The screening hasn't started yet. Finally, the lights are dimmed and my daughter settles in for the joy ride in an empty theatre that I am thoroughly enjoying. I feel like the POTUS in his private movie theatre at the White House.

And then, after "silence is golden", "smoking is injurious to health" and "turn your mobile phones off", starts the previews. She is shocked, "Baba! I told you we are at the wrong place. They are NOT showing My Little Pony!" And not only that, the first trailer is that of the most violent of sorts. Thank Heavens its other accompaniment isn't there—sex.

Oh well, that is the second part of customer experience after the uncertainty of the airing of a movie—just throw in any damn trailer; so what if it's before a kids' movie?

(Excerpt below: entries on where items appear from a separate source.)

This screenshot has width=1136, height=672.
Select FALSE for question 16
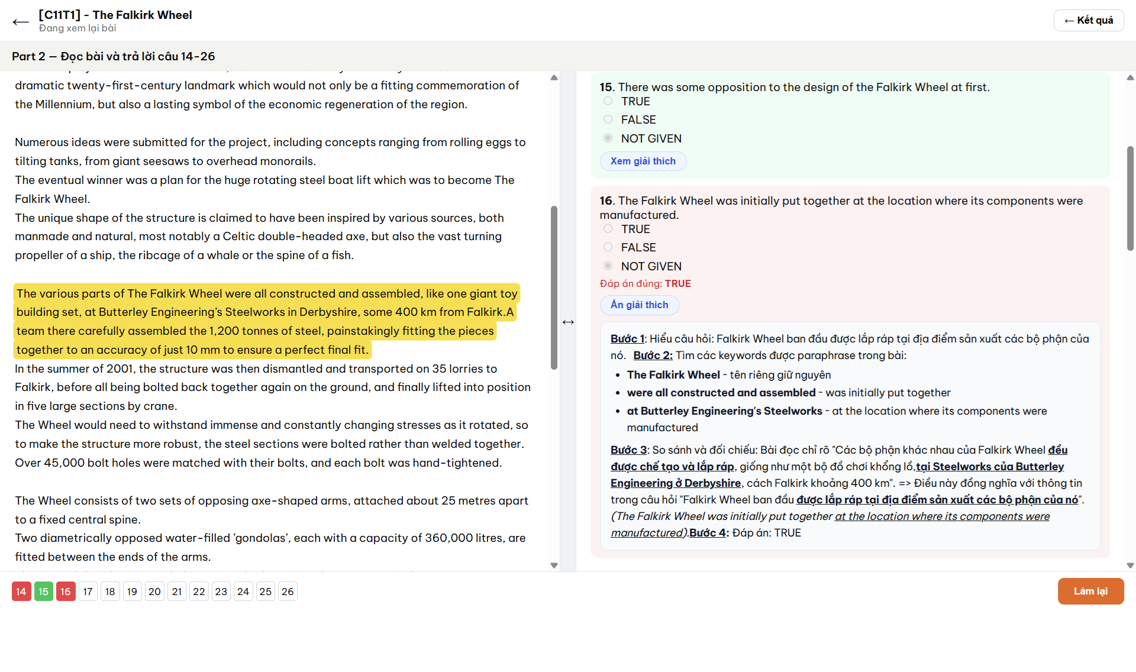tap(608, 247)
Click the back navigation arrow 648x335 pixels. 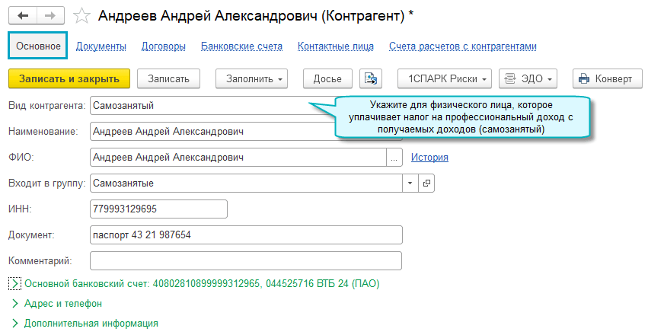(23, 16)
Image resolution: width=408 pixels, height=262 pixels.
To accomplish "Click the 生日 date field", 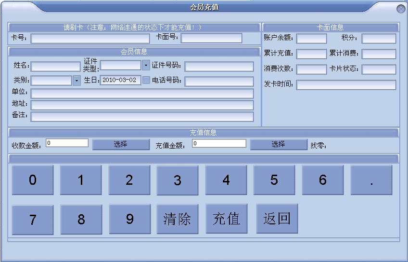I will (x=120, y=80).
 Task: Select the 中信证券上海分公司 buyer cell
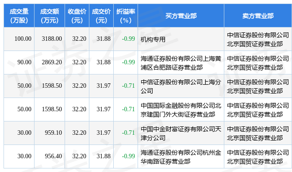pos(181,86)
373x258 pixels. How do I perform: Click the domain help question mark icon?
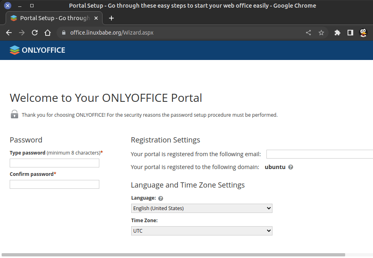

The movie ends. She is enjoying running around in the empty theatre while I read every line of the ending credits. This is a habit of mine. I need to know about even those lugging the dollies and catering lunch to the movie crew. Halfway through the ending credits, my trance ends abruptly with a bark of an order from the theatre attendant: "You need to leave for the next movie to start!"

I do the math. We sat in an empty theatre for 20 minutes as the music played with the lights on and before the previews started. Let's add in another one minute to clean up the theatre which housed one and a half persons who cleaned up everything after them anyway.

Oh wait, I forget. This is Customer Service Part 3. I'm sure somewhere in the fine print is written the favours granted to us by the magnanimous theatre.

Customer service in Bangladesh is like golf: The scoring is in the other direction. "No soup for you!" As the Soup Nazi would bark in Seinfeld.

It's ok. We ARE programmed to survive on favours. I am reprimanded by the airline staff for missing my flight: "You should start early! You should know there is traffic and we close the check-in counter 45 minutes before the flight…" He is probably next going to refer to my university degrees as to why we "educated" people make these kinds of mistakes. Relax, man! I am the one who missed my flight. I'll go tomorrow, no sweat. Jeez!

And let's not even forget when we go to pay our bills, or our taxes, or worse, when we fly while being a remittance earner. If you're best in class, just throw in some class in your customer care. Doesn't hurt.

When it comes to customer service, I ask, are YOU being served? The answer: Yes, you ARE being served—a notice.

Naveed Mahbub is an engineer at Ford & Qualcomm USA and CEO of IBM & Nokia Siemens Networks Bangladesh turned comedian (by choice), the host of ATN Bangla's The Naveed Mahbub Show and ABC Radio's Good Morning Bangladesh, and the founder of Naveed's Comedy Club.